Moral Luck

on Tuesday, February 1, 2011

The following moral problem is currently listed at Wikipedia as an "unsolved" moral dilemma:

"There are two people driving cars, Driver A, and Driver B. They are alike in every way. Driver A is driving down a road, and, in a second of inattention, runs a red light as an old lady is crossing the street. Driver A slams the brakes, swerves, in short, does everything to try to avoid hitting the woman – alas, she hits the woman and kills her. Driver B, in the meantime, also runs a red light, but since no woman is crossing, he gets a traffic ticket, but nothing more.

If a bystander were asked to morally evaluate Drivers A and B, there is very good reason to expect him or her to say that Driver A is due more moral blame than Driver B. After all, his or her course of action resulted in a death, whereas the course of action taken by Driver B was quite uneventful. However, there are absolutely no differences in the controllable actions performed by Drivers A and B. The only disparity is that in the case of Driver A, an external uncontrollable event occurred, whereas it did not in the case of Driver B. The external uncontrollable event, of course, is the woman crossing the street. In other words, there is no difference at all in what the two of them could have done – however, one seems clearly more to blame than the other. How does this occur?"

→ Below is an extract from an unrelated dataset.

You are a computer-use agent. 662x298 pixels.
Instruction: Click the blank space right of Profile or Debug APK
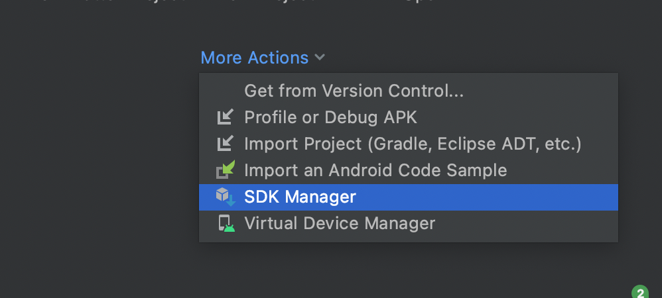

I think the morality is easily resolved; this is why gambling education should be part of grade school educations.  To a gambler, the responsibility and punishment for both drivers is the same.  To gamble well, one has to make correct actions and be unattached to the consequences of the action.  If you put all your money in with Aces, it was the correct thing to do.  If you play every hand you should expect to lose.  Our legal and moral system should reflect this.  A driver that is careless is punished, drivers that are careful are not, and the results (accidents) are not relevant, only the driver's actions matter.